Evaluation of knowledge among Interns in a medical college regarding palliative care in people living with HIV/AIDS and the impact of a structured intervention
Correspondence Address: Source of Support: None, Conflict of Interest: None DOI: 10.4103/0973-1075.78443
Source of Support: None, Conflict of Interest: None
Background: The evolving nature of palliative care and its renewed role in people living with HIV/AIDS (PLWHA) in the post-HAART (highly active anti-retroviral therapy) era warrants an evaluation of the present curriculum in medical under graduates.
Keywords: Medical interns, Palliative care in HIV/AIDS, Structured intervention
Since the case series in 1981 of Kaposi sarcoma to the adoption of highly active anti-retroviral therapy (HAART) and the transition of HIV/AIDS to a chronic manageable disease, palliative care has played a varying and evolving role from end of life care in the pre-HAART era to palliation of symptoms and toxicities of HAART era currently.  The distinction between curative and palliative components of treatment is blurred and the components are being applied concurrently with HIV/AIDS transitioning from being a disease with a steady decline toward hospice care to a chronic course with periodic crises and a more prolonged survival rate., There is an increasing need for comprehensive care with symptom and drug toxicity management, psychosocial, family and care planning support and hence an emergent requirement for evaluating the role of palliative care principles and its role in clinical practice and medical education in the undergraduate curriculum in India.
WHO (World Health Organization) defines palliative care as "an approach that improves the quality of life of patients and their families facing the problem associated with life-threatening illness, through the prevention and relief of suffering by means of early identification and impeccable assessment and treatment of pain and other problems, physical, psychosocial and spiritual."  The spectrum of symptoms in HIV/AIDS, the HAART therapy in itself with its associated toxicities, the stigma associated with the condition and the burden of opportunistic infections, psychosocial issues, impact on the life of the patient's family members provides a plethora of opportunity for application of the WHO principles of palliative care and offer for the improvement in quality of life.
With an estimated disease burden of 1.8 to 3.2 million people living with HIV/AIDS in India,  these patients represent a large share of morbidity in the clinical practice at culmination of an undergraduate course with the burden likely to increase as mortality plateaus and survival rates are prolonged. In addition, previous studies , have shown that undergraduates are uncomfortable and ill equipped to handle end of life care and communication with family and in context to HIV with its complex disease process, unpredictable course and wide range of complications. In addition primary care practitioners have an excellent platform to empathize with the patients, involve community members, provide support to the family and these principles substantially overlap with the provision of high quality palliative care.

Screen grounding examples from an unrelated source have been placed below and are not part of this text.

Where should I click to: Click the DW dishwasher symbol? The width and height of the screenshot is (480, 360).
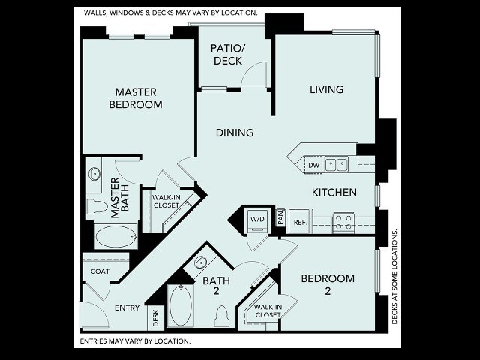(x=314, y=165)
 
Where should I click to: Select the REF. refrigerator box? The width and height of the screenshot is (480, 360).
(x=300, y=222)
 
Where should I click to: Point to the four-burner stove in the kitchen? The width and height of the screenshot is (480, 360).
(x=344, y=223)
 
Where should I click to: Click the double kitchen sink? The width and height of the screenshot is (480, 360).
(x=336, y=164)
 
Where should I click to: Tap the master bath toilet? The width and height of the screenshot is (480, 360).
(x=97, y=206)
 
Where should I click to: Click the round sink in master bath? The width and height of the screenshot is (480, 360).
(x=94, y=175)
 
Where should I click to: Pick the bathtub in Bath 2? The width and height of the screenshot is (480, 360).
(x=181, y=305)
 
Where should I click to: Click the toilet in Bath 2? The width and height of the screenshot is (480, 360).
(x=222, y=316)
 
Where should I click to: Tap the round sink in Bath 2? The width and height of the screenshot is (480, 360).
(x=201, y=262)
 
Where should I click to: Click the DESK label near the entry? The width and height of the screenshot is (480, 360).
(x=156, y=318)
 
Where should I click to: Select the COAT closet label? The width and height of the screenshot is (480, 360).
(x=100, y=272)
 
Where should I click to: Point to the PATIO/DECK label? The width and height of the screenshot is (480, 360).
(x=228, y=55)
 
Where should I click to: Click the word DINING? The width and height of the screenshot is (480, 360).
(x=235, y=133)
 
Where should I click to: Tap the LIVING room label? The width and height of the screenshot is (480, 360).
(x=327, y=89)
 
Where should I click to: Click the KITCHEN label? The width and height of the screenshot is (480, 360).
(x=334, y=192)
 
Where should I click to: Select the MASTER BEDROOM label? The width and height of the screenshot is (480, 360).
(x=136, y=98)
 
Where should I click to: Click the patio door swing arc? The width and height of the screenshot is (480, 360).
(x=250, y=68)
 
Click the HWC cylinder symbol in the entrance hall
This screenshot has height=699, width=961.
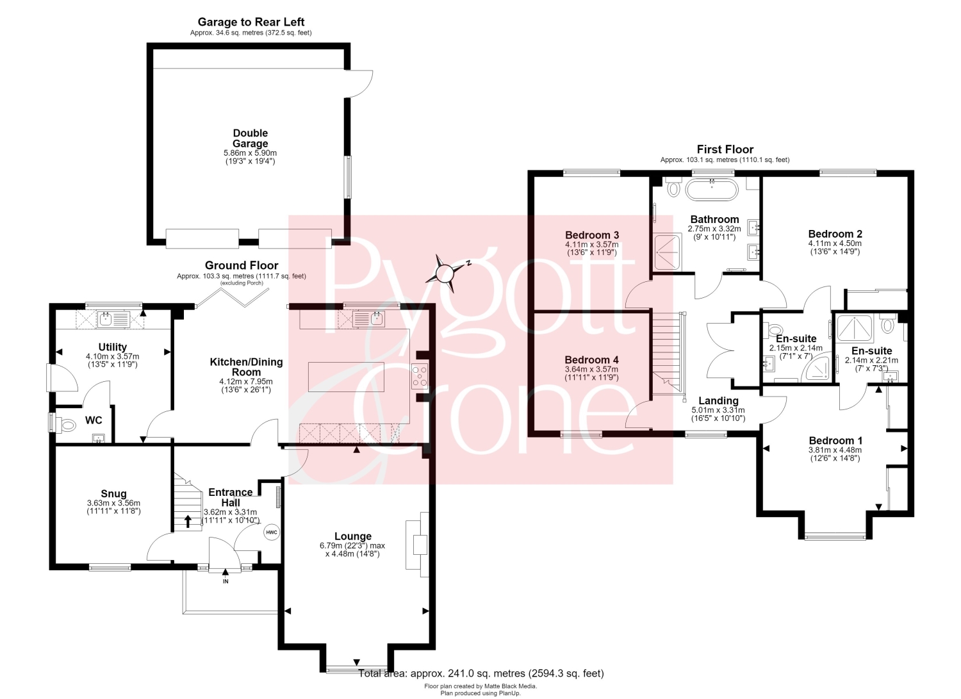click(x=272, y=532)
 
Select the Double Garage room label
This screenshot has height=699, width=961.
click(x=250, y=138)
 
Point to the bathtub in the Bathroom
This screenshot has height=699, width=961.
click(x=712, y=189)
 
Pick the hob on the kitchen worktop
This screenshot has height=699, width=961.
click(x=420, y=376)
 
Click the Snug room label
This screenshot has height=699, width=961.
click(x=113, y=493)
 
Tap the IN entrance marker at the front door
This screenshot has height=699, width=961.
click(x=226, y=581)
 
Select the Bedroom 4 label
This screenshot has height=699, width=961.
click(x=591, y=359)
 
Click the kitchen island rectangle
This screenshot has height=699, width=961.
click(x=346, y=377)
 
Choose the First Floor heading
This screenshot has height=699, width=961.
click(x=725, y=149)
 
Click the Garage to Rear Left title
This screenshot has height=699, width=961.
click(x=251, y=22)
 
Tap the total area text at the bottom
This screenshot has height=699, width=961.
click(x=481, y=673)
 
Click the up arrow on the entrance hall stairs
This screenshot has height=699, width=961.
click(x=188, y=521)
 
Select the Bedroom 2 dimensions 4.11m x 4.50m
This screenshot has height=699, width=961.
click(x=835, y=243)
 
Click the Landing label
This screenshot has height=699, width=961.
click(x=718, y=401)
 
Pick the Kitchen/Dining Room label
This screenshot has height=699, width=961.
click(x=246, y=367)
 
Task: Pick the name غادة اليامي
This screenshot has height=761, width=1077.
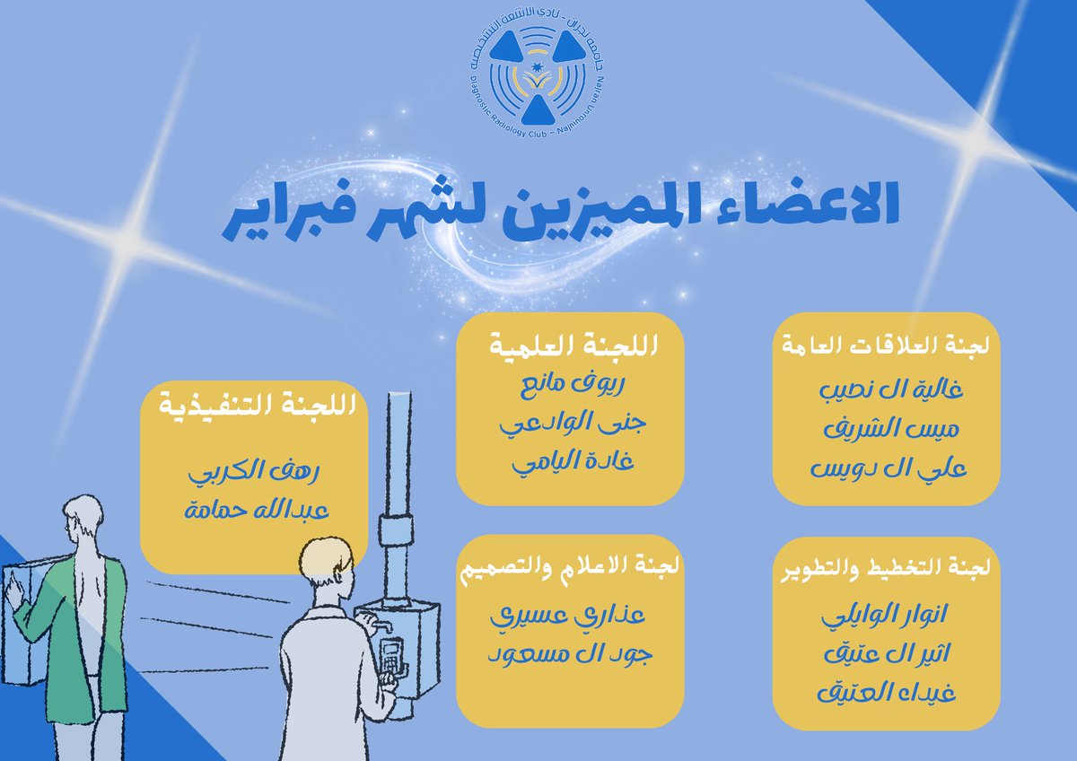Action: tap(571, 463)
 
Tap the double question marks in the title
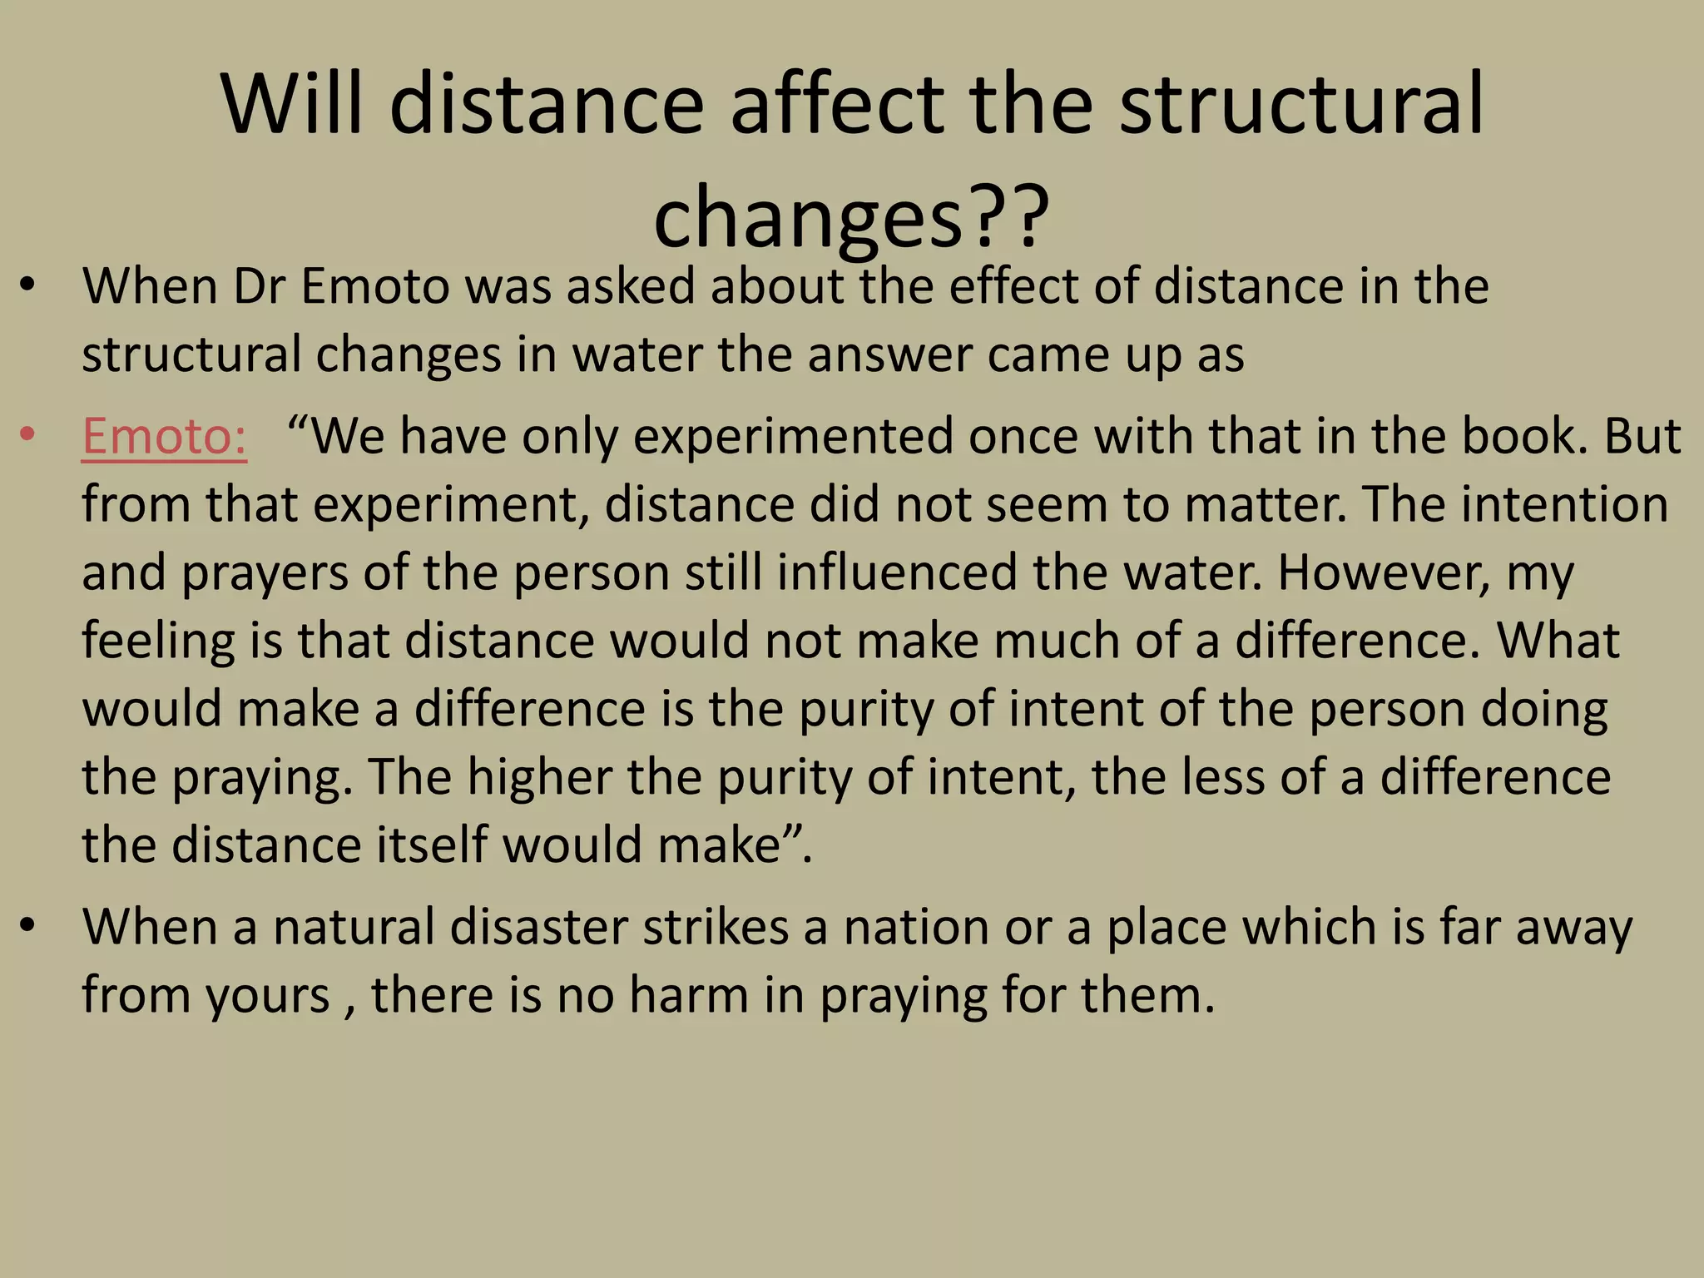pyautogui.click(x=1008, y=218)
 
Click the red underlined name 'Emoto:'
pyautogui.click(x=164, y=435)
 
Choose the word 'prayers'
pyautogui.click(x=265, y=574)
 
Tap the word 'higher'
pyautogui.click(x=539, y=777)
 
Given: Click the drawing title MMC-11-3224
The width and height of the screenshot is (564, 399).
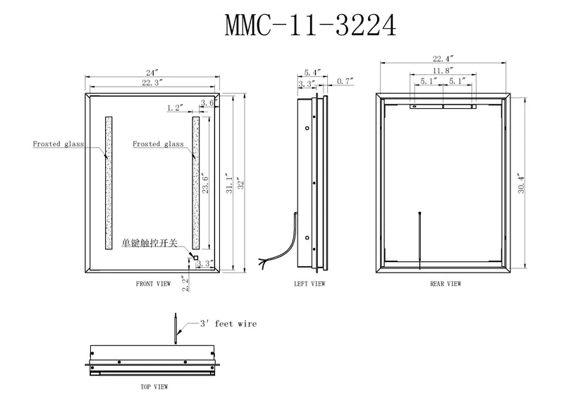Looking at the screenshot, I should [x=310, y=25].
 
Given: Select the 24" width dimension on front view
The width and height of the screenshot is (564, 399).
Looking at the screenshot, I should [x=152, y=72].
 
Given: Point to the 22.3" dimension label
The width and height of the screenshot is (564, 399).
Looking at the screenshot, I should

Studies , on palliative care have presented evidence-based recommendations for teaching palliative care principles which can be adapted to teaching in the primary care setting with traditional structured educational methods such as post-clinic rounds, conferences, case-based discussions, lectures and seminars with evaluation of clinical competency in palliative care through objective structured examinations. Integrated teaching and improvement in palliative care education can better equip a medical student to face challenges and also have benefits for PLWHA and their families.
The current study aimed at measuring existing knowledge of palliative care and its application to PLWHA in medical interns, the effect of a structured intervention on improvement of knowledge and application to make recommendations for an integrated curriculum incorporating primary and palliative care targeted to PLWHA.
An interventional repeated measures study was conducted and a convenience sample of 106 interns in the medical college completed a pre-test assessment and a post-test assessment following a structured intervention for evaluation and comparison of knowledge regarding palliative care needs in PLWHA.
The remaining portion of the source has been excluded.